March 25, 2024

Unclean! Unclean!

Maskless shopper sparks panic

How much of a help are masks in fighting the Covid-19 pandemic? Absolutely essential, it seems, to New Yorkers. One woman without a mask sparked hysteria in a Staten Island supermarket. Other shoppers started shrieking “get out” (and other less delicate words). Governor Andrew Cuomo has ordered people to wear masks in public when they are unable to follow social distancing guidelines.

But do we need masks? Do they really stop transmission of the virus?

An article in a recent issue of the New England Journal of Medicine says No – at least for the public.  

We know that wearing a mask outside health care facilities offers little, if any, protection from infection. Public health authorities define a significant exposure to Covid-19 as face-to-face contact within 6 feet with a patient with symptomatic Covid-19 that is sustained for at least a few minutes (and some say more than 10 minutes or even 30 minutes). The chance of catching Covid-19 from a passing interaction in a public space is therefore minimal.

And they add – as the Staten Island incident proved: “In many cases, the desire for widespread masking is a reflexive reaction to anxiety over the pandemic.”

They point out that masking could even be counter-productive on a mass scale “if it diverts attention from implementing more fundamental infection-control measures”.

Perhaps masks are less a health measure than a symbol of social solidarity – a bit like wearing a burka.

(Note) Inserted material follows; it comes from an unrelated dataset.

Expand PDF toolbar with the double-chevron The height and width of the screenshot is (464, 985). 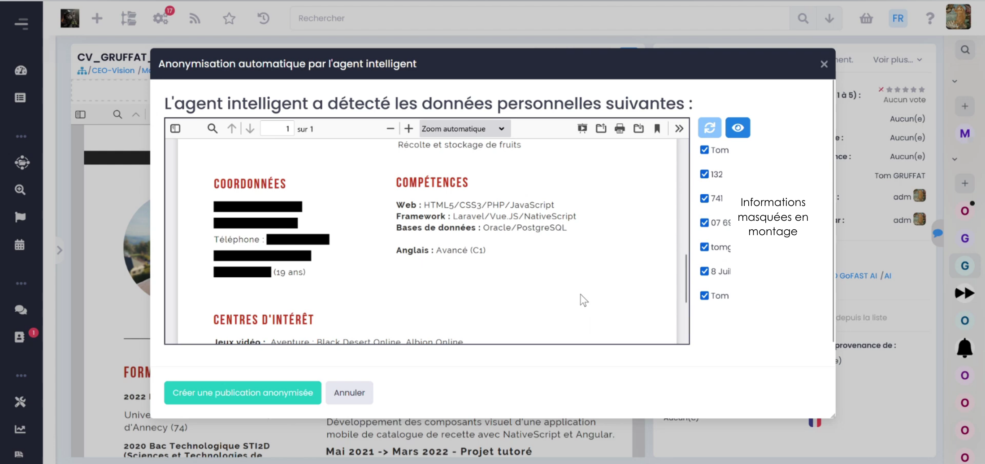(x=678, y=128)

… masks serve symbolic roles. Masks are not only tools, they are also talismans that may help increase health care workers’ perceived sense of safety, well-being, and trust in their hospitals. Although such reactions may not be strictly logical, we are all subject to fear and anxiety, especially during times of crisis. One might argue that fear and anxiety are better countered with data and education than with a marginally beneficial mask, particularly in light of the worldwide mask shortage, but it is difficult to get clinicians to hear this message in the heat of the current crisis.